You need magnesium-rich foods, plus probably an oral supplement in your everyday life.  Magnesium oil is a highly-absorbable form taken in by your skin.  It's amazing.  You should make it and use it. (Skip to "How You Can Help Yourself", #4 below for further info.)


The longer read: 

Chances are, you are magnesium deficient.  The reason so many of us (up to 80% of North Americans, according to various sources) are lacking this essential mineral is due to overconsumption of medications and drugs (alcohol, for instance), a poor diet, and/or eating whole foods that are not as magnesium-rich as they are suppose to be (due to depletion of minerals in the soil from over-farming).

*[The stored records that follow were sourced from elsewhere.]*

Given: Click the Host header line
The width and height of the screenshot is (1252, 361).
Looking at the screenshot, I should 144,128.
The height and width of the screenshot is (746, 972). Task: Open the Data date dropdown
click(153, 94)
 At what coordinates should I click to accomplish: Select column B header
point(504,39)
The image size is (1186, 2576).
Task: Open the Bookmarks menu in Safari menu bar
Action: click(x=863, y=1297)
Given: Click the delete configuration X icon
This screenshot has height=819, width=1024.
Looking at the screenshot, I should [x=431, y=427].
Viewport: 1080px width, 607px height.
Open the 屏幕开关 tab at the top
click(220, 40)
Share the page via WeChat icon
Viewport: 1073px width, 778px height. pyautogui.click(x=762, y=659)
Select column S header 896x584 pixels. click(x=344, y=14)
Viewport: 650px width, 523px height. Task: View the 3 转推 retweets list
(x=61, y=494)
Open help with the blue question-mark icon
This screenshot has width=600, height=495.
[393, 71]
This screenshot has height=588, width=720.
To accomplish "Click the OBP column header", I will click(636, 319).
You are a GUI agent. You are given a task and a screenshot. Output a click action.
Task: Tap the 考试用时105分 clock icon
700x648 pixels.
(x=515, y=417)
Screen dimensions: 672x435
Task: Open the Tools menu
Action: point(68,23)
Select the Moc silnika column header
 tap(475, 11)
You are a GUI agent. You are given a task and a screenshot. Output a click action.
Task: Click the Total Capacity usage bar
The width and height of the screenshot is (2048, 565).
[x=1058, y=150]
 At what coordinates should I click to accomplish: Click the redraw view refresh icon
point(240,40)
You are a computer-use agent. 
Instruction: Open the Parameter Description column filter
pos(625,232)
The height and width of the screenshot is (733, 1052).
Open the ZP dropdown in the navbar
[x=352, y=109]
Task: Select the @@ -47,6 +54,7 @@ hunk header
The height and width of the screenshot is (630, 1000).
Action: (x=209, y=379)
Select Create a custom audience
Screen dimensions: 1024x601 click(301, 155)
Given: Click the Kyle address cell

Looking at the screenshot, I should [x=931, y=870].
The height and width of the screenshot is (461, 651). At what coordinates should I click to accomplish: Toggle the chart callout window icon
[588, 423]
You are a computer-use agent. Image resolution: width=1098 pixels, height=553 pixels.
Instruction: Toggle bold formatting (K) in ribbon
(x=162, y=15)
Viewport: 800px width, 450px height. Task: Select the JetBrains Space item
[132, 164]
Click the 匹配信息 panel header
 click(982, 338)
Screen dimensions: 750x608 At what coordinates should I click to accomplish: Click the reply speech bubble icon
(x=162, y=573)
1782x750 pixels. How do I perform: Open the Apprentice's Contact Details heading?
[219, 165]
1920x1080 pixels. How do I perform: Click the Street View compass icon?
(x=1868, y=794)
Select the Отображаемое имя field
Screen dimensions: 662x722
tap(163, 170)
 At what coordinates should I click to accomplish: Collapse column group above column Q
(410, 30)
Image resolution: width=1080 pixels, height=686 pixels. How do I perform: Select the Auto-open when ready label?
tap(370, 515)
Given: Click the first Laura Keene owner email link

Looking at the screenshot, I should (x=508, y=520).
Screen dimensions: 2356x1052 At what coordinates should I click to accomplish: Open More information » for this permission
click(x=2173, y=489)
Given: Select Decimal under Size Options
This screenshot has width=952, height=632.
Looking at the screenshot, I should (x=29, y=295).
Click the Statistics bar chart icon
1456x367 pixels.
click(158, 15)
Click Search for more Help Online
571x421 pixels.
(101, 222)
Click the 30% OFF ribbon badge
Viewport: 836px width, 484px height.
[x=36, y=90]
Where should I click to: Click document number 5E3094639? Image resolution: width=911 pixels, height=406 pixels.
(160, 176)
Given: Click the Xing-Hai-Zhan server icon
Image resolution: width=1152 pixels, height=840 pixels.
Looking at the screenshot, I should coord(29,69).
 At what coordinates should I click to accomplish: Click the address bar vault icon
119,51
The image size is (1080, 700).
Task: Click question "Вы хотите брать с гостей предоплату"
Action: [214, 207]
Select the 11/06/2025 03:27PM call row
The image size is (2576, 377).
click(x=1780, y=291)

Why does this matter? Well, magnesium is responsible for facilitating over 300 enzyme functions in our bodies.  Some of its more urgent responsibilities include nerve function, protein synthesis, blood sugar balancing, neurotransmitter control, muscle relaxation (including the heart muscle), regulating blood pressure, and energy metabolism.

Magnesium deficiency can manifest in a variety of ways.  A few examples: hormone imbalance, migraines, irritability, anxiety, depression, fatigue or chronic fatigue, PMS, muscle cramps or weakness, back pain, tendonitis, tremors, nausea, loss of appetite, memory problems, kidney stones, bowel irregularity, angina, arrhythmia, hypertension, and type 2 diabetes.  This is not an extensive list.

How You Can Help Yourself:

1) reduce the amount of alcohol and processed foods you consume.  This will allow your body to absorb and use magnesium more efficiently. Many prescription drugs are also responsible for depleting the body of this essential mineral (as well as other vitamins and nutrients).  

2) improve your intake of magnesium-containing foods, such as: spinach, Swiss chard, almonds, cashews, pumpkin seeds, avocados, figs, cultured yogurt or kefir, salmon, black beans, artichokes, coriander, goat cheese.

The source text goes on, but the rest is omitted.